**Instructions for the task**
The records below should be printed once more, exactly as they appear.

***** Data for analysis *****

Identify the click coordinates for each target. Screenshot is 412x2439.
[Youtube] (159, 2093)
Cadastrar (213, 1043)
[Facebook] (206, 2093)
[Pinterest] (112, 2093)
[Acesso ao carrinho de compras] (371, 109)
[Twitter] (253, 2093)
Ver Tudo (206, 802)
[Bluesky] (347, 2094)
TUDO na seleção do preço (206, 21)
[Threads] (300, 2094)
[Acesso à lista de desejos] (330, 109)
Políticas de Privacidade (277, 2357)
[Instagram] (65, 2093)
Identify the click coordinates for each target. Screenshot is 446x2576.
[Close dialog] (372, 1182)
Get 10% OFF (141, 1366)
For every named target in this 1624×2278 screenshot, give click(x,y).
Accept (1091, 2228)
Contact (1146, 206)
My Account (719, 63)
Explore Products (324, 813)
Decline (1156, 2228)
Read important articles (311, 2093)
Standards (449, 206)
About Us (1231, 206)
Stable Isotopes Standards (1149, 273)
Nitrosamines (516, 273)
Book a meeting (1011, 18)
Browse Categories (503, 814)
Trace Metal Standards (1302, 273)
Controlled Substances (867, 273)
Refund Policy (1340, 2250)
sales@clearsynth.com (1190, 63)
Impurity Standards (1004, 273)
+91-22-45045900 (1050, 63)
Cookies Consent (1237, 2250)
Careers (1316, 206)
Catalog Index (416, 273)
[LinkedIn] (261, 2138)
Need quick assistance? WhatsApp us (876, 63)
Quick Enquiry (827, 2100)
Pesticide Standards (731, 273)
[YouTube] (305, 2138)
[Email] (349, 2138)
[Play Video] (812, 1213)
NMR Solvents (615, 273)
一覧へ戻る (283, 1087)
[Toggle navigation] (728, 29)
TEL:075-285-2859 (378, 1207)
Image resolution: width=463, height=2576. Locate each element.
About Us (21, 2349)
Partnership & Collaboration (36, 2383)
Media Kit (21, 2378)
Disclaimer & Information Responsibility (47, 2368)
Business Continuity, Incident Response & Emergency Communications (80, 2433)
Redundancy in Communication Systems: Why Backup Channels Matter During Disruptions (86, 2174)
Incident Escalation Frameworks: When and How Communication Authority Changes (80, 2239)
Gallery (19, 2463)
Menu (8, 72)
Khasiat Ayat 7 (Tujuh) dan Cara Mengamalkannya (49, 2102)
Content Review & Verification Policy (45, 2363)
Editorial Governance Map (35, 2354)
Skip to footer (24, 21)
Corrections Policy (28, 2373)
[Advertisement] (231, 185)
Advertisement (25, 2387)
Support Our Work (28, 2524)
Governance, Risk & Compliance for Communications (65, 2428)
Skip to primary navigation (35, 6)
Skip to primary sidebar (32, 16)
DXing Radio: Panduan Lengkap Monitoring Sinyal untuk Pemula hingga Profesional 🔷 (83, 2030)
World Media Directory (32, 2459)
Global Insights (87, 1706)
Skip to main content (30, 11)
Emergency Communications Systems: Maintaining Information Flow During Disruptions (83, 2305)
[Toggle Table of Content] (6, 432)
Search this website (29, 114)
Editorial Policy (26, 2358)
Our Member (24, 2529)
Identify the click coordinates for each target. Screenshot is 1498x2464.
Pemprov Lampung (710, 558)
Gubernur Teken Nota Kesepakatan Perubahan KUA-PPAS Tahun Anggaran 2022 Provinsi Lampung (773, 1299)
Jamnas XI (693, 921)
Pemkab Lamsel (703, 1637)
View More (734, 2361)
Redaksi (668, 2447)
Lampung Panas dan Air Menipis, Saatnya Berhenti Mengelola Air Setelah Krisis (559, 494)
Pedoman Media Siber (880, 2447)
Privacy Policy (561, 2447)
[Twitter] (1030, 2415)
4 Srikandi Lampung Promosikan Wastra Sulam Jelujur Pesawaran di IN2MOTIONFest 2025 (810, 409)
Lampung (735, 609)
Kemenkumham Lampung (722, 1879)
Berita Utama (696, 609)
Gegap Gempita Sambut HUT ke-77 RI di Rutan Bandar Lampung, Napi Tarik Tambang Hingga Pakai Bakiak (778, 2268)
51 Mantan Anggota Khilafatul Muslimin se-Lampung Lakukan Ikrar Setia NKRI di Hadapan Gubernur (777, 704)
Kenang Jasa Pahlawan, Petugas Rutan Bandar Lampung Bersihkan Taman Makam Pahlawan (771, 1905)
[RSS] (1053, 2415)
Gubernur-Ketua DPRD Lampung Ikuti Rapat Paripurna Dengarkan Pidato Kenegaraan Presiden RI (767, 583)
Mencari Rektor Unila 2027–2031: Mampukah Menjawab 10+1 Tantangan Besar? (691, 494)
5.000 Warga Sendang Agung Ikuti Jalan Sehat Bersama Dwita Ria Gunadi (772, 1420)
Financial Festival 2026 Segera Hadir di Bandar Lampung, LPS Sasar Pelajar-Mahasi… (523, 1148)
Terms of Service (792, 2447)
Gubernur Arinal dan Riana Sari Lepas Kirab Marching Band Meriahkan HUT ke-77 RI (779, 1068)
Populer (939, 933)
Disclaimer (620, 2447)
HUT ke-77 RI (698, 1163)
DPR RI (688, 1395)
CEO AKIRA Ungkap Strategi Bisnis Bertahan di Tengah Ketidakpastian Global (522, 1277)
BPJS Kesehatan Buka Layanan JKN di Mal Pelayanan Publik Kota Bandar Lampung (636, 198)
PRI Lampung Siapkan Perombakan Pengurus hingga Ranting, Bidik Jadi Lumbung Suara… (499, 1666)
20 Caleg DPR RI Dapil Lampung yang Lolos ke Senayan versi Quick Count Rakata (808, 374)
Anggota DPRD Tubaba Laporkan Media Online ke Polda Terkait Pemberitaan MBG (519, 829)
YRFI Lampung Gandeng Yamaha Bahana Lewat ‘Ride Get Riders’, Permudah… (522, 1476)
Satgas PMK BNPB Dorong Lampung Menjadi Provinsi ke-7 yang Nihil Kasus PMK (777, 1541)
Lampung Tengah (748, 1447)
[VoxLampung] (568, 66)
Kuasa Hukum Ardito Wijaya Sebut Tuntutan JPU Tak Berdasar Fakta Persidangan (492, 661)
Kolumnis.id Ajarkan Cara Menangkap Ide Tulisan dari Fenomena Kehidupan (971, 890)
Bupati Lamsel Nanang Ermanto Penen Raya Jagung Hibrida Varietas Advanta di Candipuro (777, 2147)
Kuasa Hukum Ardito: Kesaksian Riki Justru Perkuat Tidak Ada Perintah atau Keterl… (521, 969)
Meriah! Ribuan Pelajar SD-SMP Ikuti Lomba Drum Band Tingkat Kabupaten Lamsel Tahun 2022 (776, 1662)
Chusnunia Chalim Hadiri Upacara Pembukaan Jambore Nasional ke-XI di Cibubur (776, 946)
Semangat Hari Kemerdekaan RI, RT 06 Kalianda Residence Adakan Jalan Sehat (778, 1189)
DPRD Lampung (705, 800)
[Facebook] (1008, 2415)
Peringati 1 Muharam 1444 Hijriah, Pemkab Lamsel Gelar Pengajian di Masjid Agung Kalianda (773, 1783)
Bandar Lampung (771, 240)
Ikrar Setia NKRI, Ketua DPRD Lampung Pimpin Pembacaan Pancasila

*****

**Answer to the problem**
Identify the click coordinates for each target. Screenshot is 412x2439.
[Youtube] (159, 2093)
Cadastrar (213, 1043)
[Facebook] (206, 2093)
[Pinterest] (112, 2093)
[Acesso ao carrinho de compras] (371, 109)
[Twitter] (253, 2093)
Ver Tudo (206, 802)
[Bluesky] (347, 2094)
TUDO na seleção do preço (206, 21)
[Threads] (300, 2094)
[Acesso à lista de desejos] (330, 109)
Políticas de Privacidade (277, 2357)
[Instagram] (65, 2093)
Identify the click coordinates for each target. Screenshot is 446x2576.
[Close dialog] (372, 1182)
Get 10% OFF (141, 1366)
For every named target in this 1624×2278 screenshot, give click(x,y).
Accept (1091, 2228)
Contact (1146, 206)
My Account (719, 63)
Explore Products (324, 813)
Decline (1156, 2228)
Read important articles (311, 2093)
Standards (449, 206)
About Us (1231, 206)
Stable Isotopes Standards (1149, 273)
Nitrosamines (516, 273)
Book a meeting (1011, 18)
Browse Categories (503, 814)
Trace Metal Standards (1302, 273)
Controlled Substances (867, 273)
Refund Policy (1340, 2250)
sales@clearsynth.com (1190, 63)
Impurity Standards (1004, 273)
+91-22-45045900 (1050, 63)
Cookies Consent (1237, 2250)
Careers (1316, 206)
Catalog Index (416, 273)
[LinkedIn] (261, 2138)
Need quick assistance? WhatsApp us (876, 63)
Quick Enquiry (827, 2100)
Pesticide Standards (731, 273)
[YouTube] (305, 2138)
[Email] (349, 2138)
[Play Video] (812, 1213)
NMR Solvents (615, 273)
一覧へ戻る (283, 1087)
[Toggle navigation] (728, 29)
TEL:075-285-2859 (378, 1207)
Image resolution: width=463, height=2576. Locate each element.
About Us (21, 2349)
Partnership & Collaboration (36, 2383)
Media Kit (21, 2378)
Disclaimer & Information Responsibility (47, 2368)
Business Continuity, Incident Response & Emergency Communications (80, 2433)
Redundancy in Communication Systems: Why Backup Channels Matter During Disruptions (86, 2174)
Incident Escalation Frameworks: When and How Communication Authority Changes (80, 2239)
Gallery (19, 2463)
Menu (8, 72)
Khasiat Ayat 7 (Tujuh) dan Cara Mengamalkannya (49, 2102)
Content Review & Verification Policy (45, 2363)
Editorial Governance Map (35, 2354)
Skip to footer (24, 21)
Corrections Policy (28, 2373)
[Advertisement] (231, 185)
Advertisement (25, 2387)
Support Our Work (28, 2524)
Governance, Risk & Compliance for Communications (65, 2428)
Skip to primary navigation (35, 6)
Skip to primary sidebar (32, 16)
DXing Radio: Panduan Lengkap Monitoring Sinyal untuk Pemula hingga Profesional 🔷 (83, 2030)
World Media Directory (32, 2459)
Global Insights (87, 1706)
Skip to main content (30, 11)
Emergency Communications Systems: Maintaining Information Flow During Disruptions (83, 2305)
[Toggle Table of Content] (6, 432)
Search this website (29, 114)
Editorial Policy (26, 2358)
Our Member (24, 2529)
Identify the click coordinates for each target. Screenshot is 1498x2464.
Pemprov Lampung (710, 558)
Gubernur Teken Nota Kesepakatan Perubahan KUA-PPAS Tahun Anggaran 2022 Provinsi Lampung (773, 1299)
Jamnas XI (693, 921)
Pemkab Lamsel (703, 1637)
View More (734, 2361)
Redaksi (668, 2447)
Lampung Panas dan Air Menipis, Saatnya Berhenti Mengelola Air Setelah Krisis (559, 494)
Pedoman Media Siber (880, 2447)
Privacy Policy (561, 2447)
[Twitter] (1030, 2415)
4 Srikandi Lampung Promosikan Wastra Sulam Jelujur Pesawaran di IN2MOTIONFest 2025 (810, 409)
Lampung (735, 609)
Kemenkumham Lampung (722, 1879)
Berita Utama (696, 609)
Gegap Gempita Sambut HUT ke-77 RI di Rutan Bandar Lampung, Napi Tarik Tambang Hingga Pakai Bakiak (778, 2268)
51 Mantan Anggota Khilafatul Muslimin se-Lampung Lakukan Ikrar Setia NKRI di Hadapan Gubernur (777, 704)
Kenang Jasa Pahlawan, Petugas Rutan Bandar Lampung Bersihkan Taman Makam Pahlawan (771, 1905)
[RSS] (1053, 2415)
Gubernur-Ketua DPRD Lampung Ikuti Rapat Paripurna Dengarkan Pidato Kenegaraan Presiden RI (767, 583)
Mencari Rektor Unila 2027–2031: Mampukah Menjawab 10+1 Tantangan Besar? (691, 494)
5.000 Warga Sendang Agung Ikuti Jalan Sehat Bersama Dwita Ria Gunadi (772, 1420)
Financial Festival 2026 Segera Hadir di Bandar Lampung, LPS Sasar Pelajar-Mahasi… (523, 1148)
Terms of Service (792, 2447)
Gubernur Arinal dan Riana Sari Lepas Kirab Marching Band Meriahkan HUT ke-77 RI (779, 1068)
Populer (939, 933)
Disclaimer (620, 2447)
HUT ke-77 RI (698, 1163)
DPR RI (688, 1395)
CEO AKIRA Ungkap Strategi Bisnis Bertahan di Tengah Ketidakpastian Global (522, 1277)
BPJS Kesehatan Buka Layanan JKN di Mal Pelayanan Publik Kota Bandar Lampung (636, 198)
PRI Lampung Siapkan Perombakan Pengurus hingga Ranting, Bidik Jadi Lumbung Suara… (499, 1666)
20 Caleg DPR RI Dapil Lampung yang Lolos ke Senayan versi Quick Count Rakata (808, 374)
Anggota DPRD Tubaba Laporkan Media Online ke Polda Terkait Pemberitaan MBG (519, 829)
YRFI Lampung Gandeng Yamaha Bahana Lewat ‘Ride Get Riders’, Permudah… (522, 1476)
Satgas PMK BNPB Dorong Lampung Menjadi Provinsi ke-7 yang Nihil Kasus PMK (777, 1541)
Lampung Tengah (748, 1447)
[VoxLampung] (568, 66)
Kuasa Hukum Ardito Wijaya Sebut Tuntutan JPU Tak Berdasar Fakta Persidangan (492, 661)
Kolumnis.id Ajarkan Cara Menangkap Ide Tulisan dari Fenomena Kehidupan (971, 890)
Bupati Lamsel Nanang Ermanto Penen Raya Jagung Hibrida Varietas Advanta di Candipuro (777, 2147)
Kuasa Hukum Ardito: Kesaksian Riki Justru Perkuat Tidak Ada Perintah atau Keterl… (521, 969)
Meriah! Ribuan Pelajar SD-SMP Ikuti Lomba Drum Band Tingkat Kabupaten Lamsel Tahun 2022 (776, 1662)
Chusnunia Chalim Hadiri Upacara Pembukaan Jambore Nasional ke-XI di Cibubur (776, 946)
Semangat Hari Kemerdekaan RI, RT 06 Kalianda Residence Adakan Jalan Sehat (778, 1189)
DPRD Lampung (705, 800)
[Facebook] (1008, 2415)
Peringati 1 Muharam 1444 Hijriah, Pemkab Lamsel Gelar Pengajian di Masjid Agung Kalianda (773, 1783)
Bandar Lampung (771, 240)
Ikrar Setia NKRI, Ketua DPRD Lampung Pimpin Pembacaan Pancasila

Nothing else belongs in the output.